Quora relies on MySQL to store critical data like questions, answers, upvotes, comments, etc. The size of the data is on the order of tens of terabytes (without counting replicas) and the database gets hundreds of thousands of queries per second.
Vamsi Ponnekanti is a software engineer at Quora, and he wrote a great blog post about why Quora decided to shard their MySQL database.
MySQL at Quora
Over the years, Quora’s MySQL usage has grown in the number of tables, size of each table, read queries per second, write queries per second, etc.
In order to handle the increase in read QPS (queries per second), Quora implemented caching using Memcache and Redis.
However, the growth of write QPS and growth of the size of the data made it necessary to shard their MySQL database.
At first, Quora engineers split the database up by tables and moved tables to different machines in their database cluster.
Afterwards, individual tables grew too large and they had to split up each logical table into multiple physical tables and put the physical tables on different machines.
We’ll talk about how they implemented both strategies.
Splitting by Table
As the read/write query load grew, engineers had to scale the database horizontally (add more machines).
They did this by splitting up the database tables into different partitions.
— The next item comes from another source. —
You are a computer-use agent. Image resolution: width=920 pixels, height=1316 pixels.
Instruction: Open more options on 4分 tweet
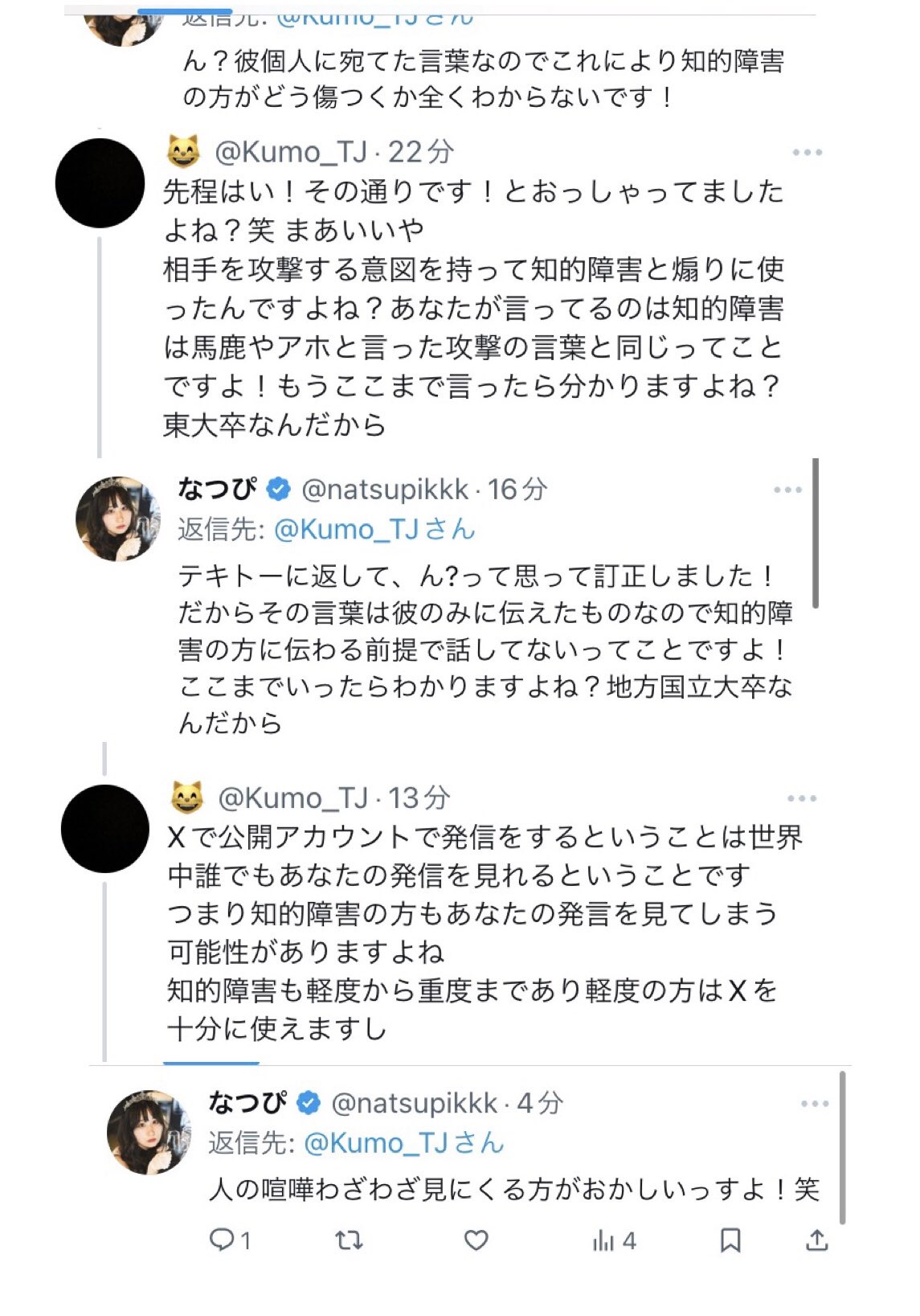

If a certain table was getting very large or had lots of traffic, they create a new partition for that table. Each partition consists of a master node and replica nodes.
The mapping from a partition to the list of tables in that partition is stored in ZooKeeper.
The process for creating a new partition is
Use mysqldump (a tool to generate a backup of a MySQL database) to dump the table in a single transaction along with the current binary log position (the binary log or binlog is a set of log files that contains all the data modifications made to the database)
Restore the dump on the new partition
Replay binary logs from the position noted to the present. This will transfer over any writes that happened after the initial dump during the restore process (step 2).
When the replay is almost caught up, the database will cutover to the new partition and direct queries to it. Also, the location of the table will be set to the new partition in ZooKeeper.
A pro of this approach is that it’s very easy to undo if anything goes wrong. Engineers can just switch the table location in ZooKeeper back to the original partition.
Some shortcomings of this approach are
Replication lag - For large tables, there can be some lag where the replica nodes aren’t fully updated.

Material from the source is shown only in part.